Ungulati, stop alle mangiatoie: il Consiglio di Stato dà ragione alla Lav
La sentenza impone ora alla Provincia di Trento di valutare la sospensione del foraggiamento almeno in alcune aree indicate, tra cui Alta Val di Non, Val di Sole, Chiese, Giudicarie e Rendena, considerando l’avvicinamento dell’orso alle mangiatoie, l’effetto sul letargo e la vicinanza a luoghi frequentati dall’uomo
APPELLO Le mangiatoie per ungulati attirano gli orsi
TRENTO. Il Consiglio di Stato ha pubblicato la sentenza sul ricorso presentato dalla LAV contro il foraggiamento degli ungulati autorizzato dalla Provincia di Trento. La sesta sezione ha stabilito che l’amministrazione dovrà riesercitare il proprio potere valutando, in modo puntuale, l’impatto delle mangiatoie su biodiversità, ecosistemi e sicurezza delle persone, anche alla luce delle interazioni con l’orso.

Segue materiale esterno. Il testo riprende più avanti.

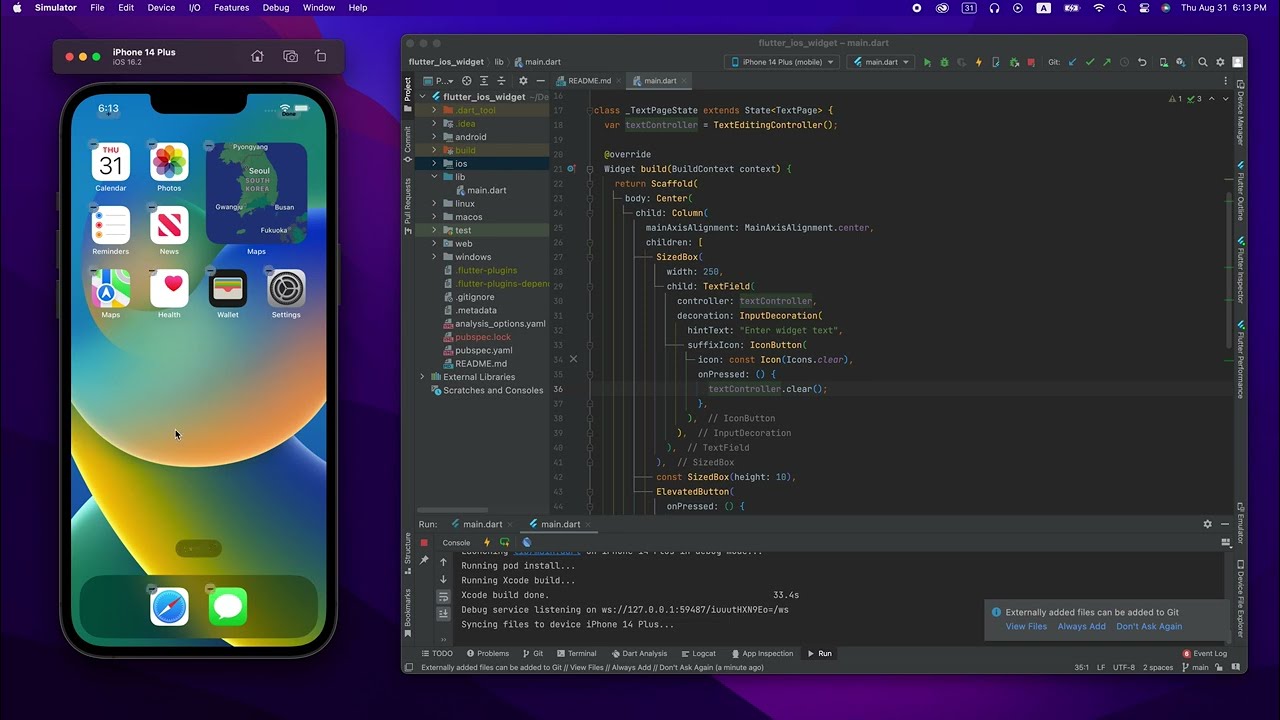
Task: Open the iPhone 14 Plus device selector dropdown
Action: [782, 62]
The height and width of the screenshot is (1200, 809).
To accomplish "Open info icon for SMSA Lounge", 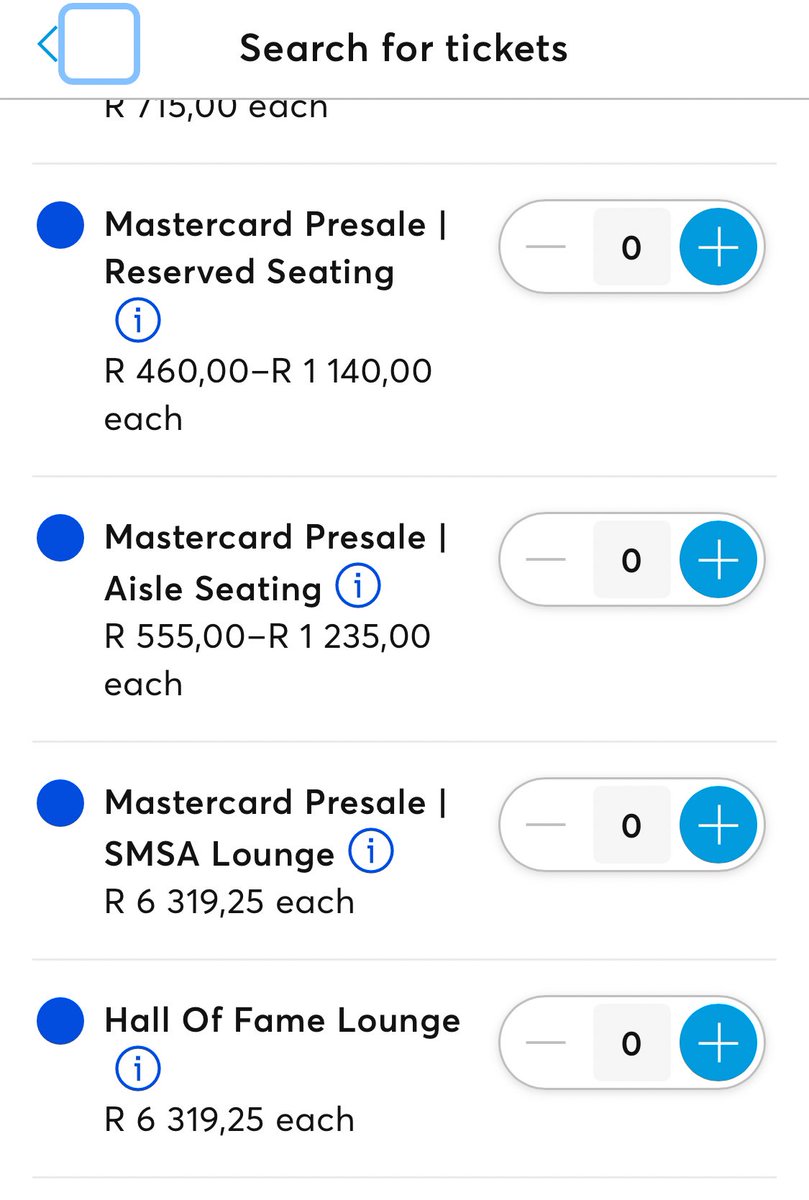I will tap(370, 852).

Secondo la LAV, il foraggiamento – praticato tramite strutture in legno che distribuiscono cibo soprattutto in inverno a cervi e caprioli – altera gli equilibri naturali e risponde principalmente a interessi venatori, aumentando la presenza di animali nella stagione di caccia. L’associazione sostiene che la pratica incida anche sul benessere della fauna e possa favorire dinamiche pericolose per la convivenza tra uomo e grandi carnivori.
Nella motivazione richiamata dall’associazione, il Consiglio di Stato sottolinea che la tutela della biodiversità e dell’ecosistema, riconosciuta dall’articolo 9 della Costituzione dopo la riforma del 2022, dovrebbe portare a evitare pratiche che modificano il rapporto tra specie animali e tra fauna e uomo, quando le conseguenze dannose risultano superiori ai benefici. Un passaggio che, per la LAV, rappresenta un punto di svolta nel confronto con la Provincia.
La sentenza impone ora alla Provincia di Trento di valutare la sospensione del foraggiamento almeno in alcune aree indicate, tra cui Alta Val di Non, Val di Sole, Chiese, Giudicarie e Rendena, considerando l’avvicinamento dell’orso alle mangiatoie, l’effetto sul letargo e la vicinanza a luoghi frequentati dall’uomo. La LAV annuncia che verificherà l’applicazione della decisione e chiede che la pratica venga fermata nelle zone più esposte.